Recommend for Child of Light.
I'll cover each of the 4 essays:
1 - The Blue Summit
I read the excerpt from the book before purchasing and obviously the beginning of this story is the one that I read. While I liked the end of the story there was just too much blah blah blah about it and I struggled to keep track of what was a now, what was past and what was a dream. Finally of all of the stories I felt this one had the most tenacious link to Mount Fuji. It was a struggle to finish and a struggle to read on afterwards. Two stars.
2. Sea of Trees
This story is set within the part of Mount Fuji that people go to suicide. It follows three high school boys trying to camp out one night before all setting off in different directions. A bit of a struggle to finish and was left with an ending that should have had a far more intense build up rather than the philosophical debate about trying to save somebody who tries to commit suicide vs just letting them get on with it. It should have been one thing or the other. Two stars.
I kinda liked this in a funny way. From the start the obvious goal is set in front of you - get rid of the trash. However the protagonist is developed in such a way that you are able to related to the hoarder. Mount Fuji's link is living in it's shadow and it see's everything as much as a deity does - the hoarder, the protagonist and the protagonists parents are all examined to some extent. Quite good - 3.5 stars.,
4. Child of Light
This was the essay that made it all worth while. We meet the protagonist, a maternity nurse, saying a prayer for a dead baby at a shrine on Mount Fuji, although that is not it's only connection. This is not a nice story as such, since it has a brief but graphical account of a fetus that is aborted and dies outside the womb. It covers the nurses struggle to continue in the face of the part of her job that deals with abortions. In this essay you are with the nurse from the first sentence and is a superb essay in a different class to the other 3. The author, Randy Taguchi, brings all of her skill to this essay including a good dream sequence, and managed to get me to question my hatred of the person who has had the abortion, the same person that I'd spent most of the story really really growing to hate. The ending brought an unexpected tear to my eye and I would suggest that you but this only to read this one essay. 5 Stars.
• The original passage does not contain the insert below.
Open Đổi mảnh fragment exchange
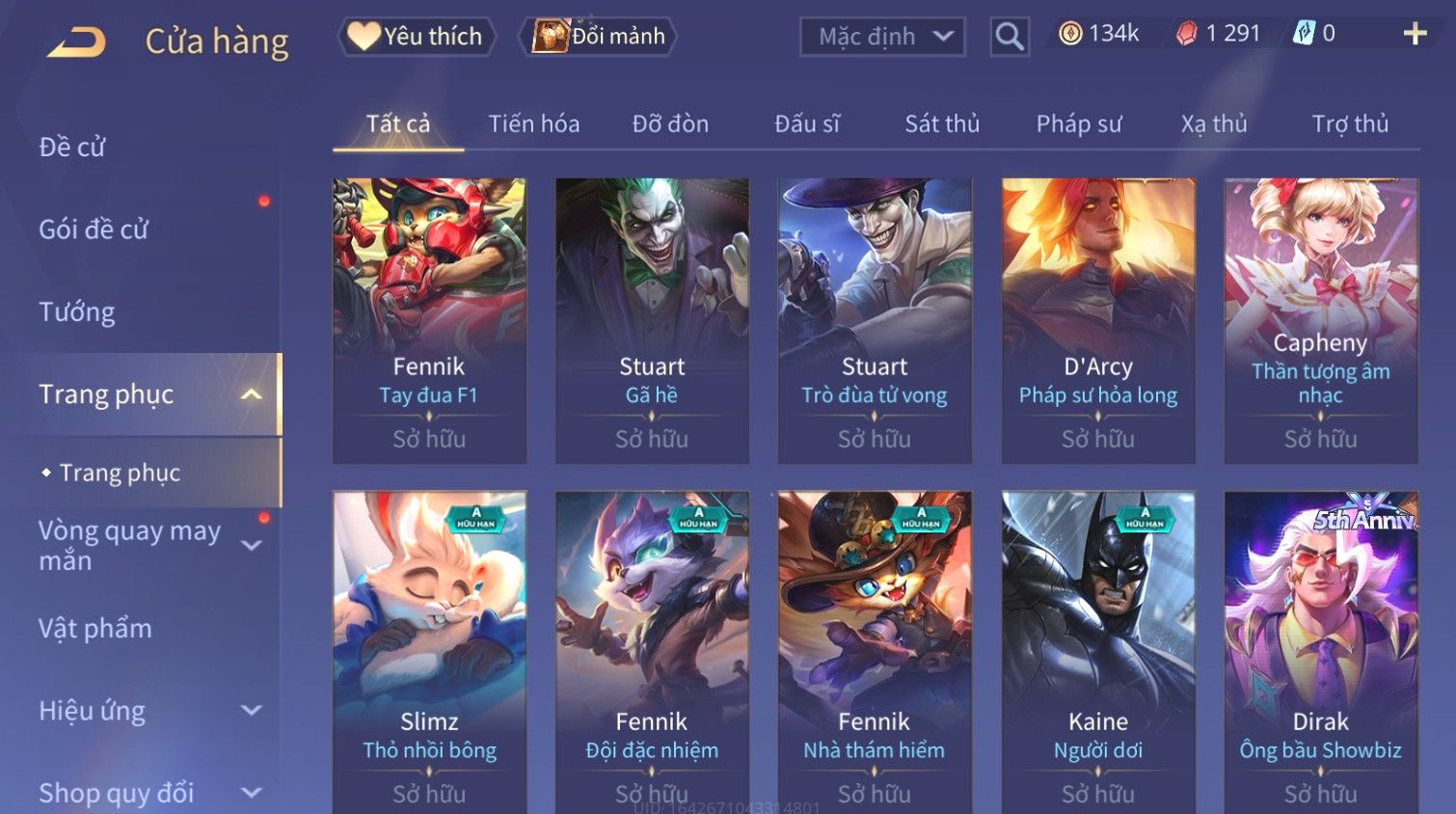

5.0 out of 5 stars Amazing,
I loved this book, each story was well written, unique and beautiful in its own way. This book is one of my all time favourites. I love the different perspectives and views of humanity from each character, reading this book was like painting a beautiful masterpiece, different strokes with colours both dark and vivid that somehow unite together to form a finished piece.
4.0 out of 5 stars An unusual collection of stories,
An unusual and typically Japanese collection of stories, which I greatly enjoyed. If you are familiar with the works of Haruki Murakami, you will enjoy these stories. They're not quite in Murakami's league, but well worth a read
4.0 out of 5 stars Mount fuji,
Short stories, each somehow linked to mount Fuji. I chose it because having visited Japan I am interested in Japanese culture and way of life. Each story takes a different aspect of life in Japan and reveals philosophies at odds with European ideas. I recommend it for anyone interested in Japan although it may have lost something in the translation.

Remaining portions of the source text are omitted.